Justice Dept. Fires Career Prosecutors On
Washington— The Justice Department fired seven career lawyers prosecuting Donald Trump on Monday, increasing the president’s revenge against his perceived enemies.
The employees worked on special counsel Jack Smith’s probe that resulted to now-dismissed indictments against Trump for his handling of secret data and his efforts to overturn his 2020 election defeat before the Jan. 6 Capitol attack.
Today, Acting Attorney General James McHenry fired several DOJ personnel who helped prosecute President Trump, a Justice Department official told NBC News.
The Acting Attorney General does not trust these officials to faithfully follow the President’s agenda based on their behavior. This supports the goal of ending government weaponization.”
A source told NBC News that career prosecutors Molly Gaston, J.P. Cooney, Anne McNamara, and Mary Dohrmann were fired.
Smith resigned this month before Trump’s inauguration. Trump’s re-election terminated federal criminal cases against him due to the Justice Department’s longstanding ban on prosecuting sitting presidents.

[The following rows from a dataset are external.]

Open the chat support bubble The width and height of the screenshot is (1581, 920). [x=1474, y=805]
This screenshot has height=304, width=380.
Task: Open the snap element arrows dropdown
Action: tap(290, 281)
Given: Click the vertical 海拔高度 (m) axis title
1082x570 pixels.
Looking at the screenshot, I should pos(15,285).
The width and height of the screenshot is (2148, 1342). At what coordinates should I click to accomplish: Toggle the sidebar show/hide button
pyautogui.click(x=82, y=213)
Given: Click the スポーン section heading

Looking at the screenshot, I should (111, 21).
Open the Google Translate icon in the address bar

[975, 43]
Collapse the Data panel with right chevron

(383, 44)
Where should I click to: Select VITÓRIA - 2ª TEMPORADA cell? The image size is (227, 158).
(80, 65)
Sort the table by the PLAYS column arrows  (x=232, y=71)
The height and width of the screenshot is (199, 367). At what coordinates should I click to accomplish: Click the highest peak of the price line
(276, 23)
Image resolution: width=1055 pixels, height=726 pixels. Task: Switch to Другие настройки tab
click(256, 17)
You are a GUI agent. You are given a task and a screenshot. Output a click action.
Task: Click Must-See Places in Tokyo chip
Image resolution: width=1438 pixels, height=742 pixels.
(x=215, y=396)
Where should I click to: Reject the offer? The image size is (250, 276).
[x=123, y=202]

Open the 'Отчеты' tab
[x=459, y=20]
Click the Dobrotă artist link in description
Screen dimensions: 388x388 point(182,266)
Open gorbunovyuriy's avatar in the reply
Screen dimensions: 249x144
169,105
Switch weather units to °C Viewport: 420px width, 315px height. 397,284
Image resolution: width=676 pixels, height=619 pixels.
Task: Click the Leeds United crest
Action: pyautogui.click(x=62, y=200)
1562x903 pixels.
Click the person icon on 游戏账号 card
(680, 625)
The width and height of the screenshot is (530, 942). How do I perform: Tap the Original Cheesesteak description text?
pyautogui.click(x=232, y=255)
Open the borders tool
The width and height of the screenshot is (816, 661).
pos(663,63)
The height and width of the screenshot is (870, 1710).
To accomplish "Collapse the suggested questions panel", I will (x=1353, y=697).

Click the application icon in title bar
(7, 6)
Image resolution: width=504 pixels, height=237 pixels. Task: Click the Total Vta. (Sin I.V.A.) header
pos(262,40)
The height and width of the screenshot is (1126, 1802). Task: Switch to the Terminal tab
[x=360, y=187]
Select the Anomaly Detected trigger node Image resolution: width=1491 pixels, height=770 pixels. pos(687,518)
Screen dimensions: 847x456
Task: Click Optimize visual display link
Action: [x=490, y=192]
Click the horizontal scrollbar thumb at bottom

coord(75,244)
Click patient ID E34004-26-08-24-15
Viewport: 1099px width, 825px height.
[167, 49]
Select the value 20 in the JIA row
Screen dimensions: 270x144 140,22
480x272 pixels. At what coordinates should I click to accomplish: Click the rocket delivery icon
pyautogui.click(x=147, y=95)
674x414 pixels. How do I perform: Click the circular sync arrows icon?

Trump has only been convicted in Manhattan Attorney General Alvin Bragg’s hush money case. This month, Trump was sentenced to a penalty-free unconditional discharge, becoming the first convicted felon president.
In December, Fulton County District Attorney Fani Willis was removed from the Georgia election interference case due to conflict-of-interest charges, halting the trial indefinitely.
Trump claimed throughout the 2024 campaign that all probes were politically driven “witch hunts.” He said Democrats “weaponized” the Justice Department to hurt his re-election bid.